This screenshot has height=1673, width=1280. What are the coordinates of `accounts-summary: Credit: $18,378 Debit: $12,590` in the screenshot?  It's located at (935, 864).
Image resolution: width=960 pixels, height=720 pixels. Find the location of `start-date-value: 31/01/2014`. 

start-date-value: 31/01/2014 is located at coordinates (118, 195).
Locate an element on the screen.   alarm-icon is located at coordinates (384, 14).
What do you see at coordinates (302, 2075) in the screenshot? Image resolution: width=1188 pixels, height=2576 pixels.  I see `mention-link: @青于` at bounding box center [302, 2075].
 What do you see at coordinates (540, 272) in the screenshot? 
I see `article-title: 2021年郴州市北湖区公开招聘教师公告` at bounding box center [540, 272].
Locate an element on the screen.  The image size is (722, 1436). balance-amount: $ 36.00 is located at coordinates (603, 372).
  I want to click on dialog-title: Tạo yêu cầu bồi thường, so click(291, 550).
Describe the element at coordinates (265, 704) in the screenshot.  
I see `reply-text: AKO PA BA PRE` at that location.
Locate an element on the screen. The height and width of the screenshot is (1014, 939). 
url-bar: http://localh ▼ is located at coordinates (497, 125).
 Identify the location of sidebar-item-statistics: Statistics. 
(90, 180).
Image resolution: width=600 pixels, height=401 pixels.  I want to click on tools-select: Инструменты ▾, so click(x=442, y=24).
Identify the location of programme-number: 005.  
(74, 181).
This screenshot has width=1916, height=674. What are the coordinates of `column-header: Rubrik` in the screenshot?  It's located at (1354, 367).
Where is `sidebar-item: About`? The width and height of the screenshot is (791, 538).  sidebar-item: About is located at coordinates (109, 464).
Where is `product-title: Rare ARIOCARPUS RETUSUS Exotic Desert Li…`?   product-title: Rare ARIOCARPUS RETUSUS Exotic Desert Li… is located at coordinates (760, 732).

EXERCISE — Copy every one of the entries above back out verbatim, line for line.

EXERCISE RESULT —
This screenshot has height=1673, width=1280. What are the coordinates of `accounts-summary: Credit: $18,378 Debit: $12,590` in the screenshot?  It's located at (935, 864).
Image resolution: width=960 pixels, height=720 pixels. Find the location of `start-date-value: 31/01/2014`. 

start-date-value: 31/01/2014 is located at coordinates (118, 195).
Locate an element on the screen.   alarm-icon is located at coordinates (384, 14).
What do you see at coordinates (302, 2075) in the screenshot? Image resolution: width=1188 pixels, height=2576 pixels.  I see `mention-link: @青于` at bounding box center [302, 2075].
 What do you see at coordinates (540, 272) in the screenshot? 
I see `article-title: 2021年郴州市北湖区公开招聘教师公告` at bounding box center [540, 272].
Locate an element on the screen.  The image size is (722, 1436). balance-amount: $ 36.00 is located at coordinates (603, 372).
  I want to click on dialog-title: Tạo yêu cầu bồi thường, so click(291, 550).
Describe the element at coordinates (265, 704) in the screenshot.  
I see `reply-text: AKO PA BA PRE` at that location.
Locate an element on the screen. The height and width of the screenshot is (1014, 939). 
url-bar: http://localh ▼ is located at coordinates (497, 125).
 Identify the location of sidebar-item-statistics: Statistics. 
(90, 180).
Image resolution: width=600 pixels, height=401 pixels.  I want to click on tools-select: Инструменты ▾, so click(x=442, y=24).
Identify the location of programme-number: 005.  
(74, 181).
This screenshot has width=1916, height=674. What are the coordinates of `column-header: Rubrik` in the screenshot?  It's located at (1354, 367).
Where is `sidebar-item: About`? The width and height of the screenshot is (791, 538).  sidebar-item: About is located at coordinates (109, 464).
Where is `product-title: Rare ARIOCARPUS RETUSUS Exotic Desert Li…`?   product-title: Rare ARIOCARPUS RETUSUS Exotic Desert Li… is located at coordinates (760, 732).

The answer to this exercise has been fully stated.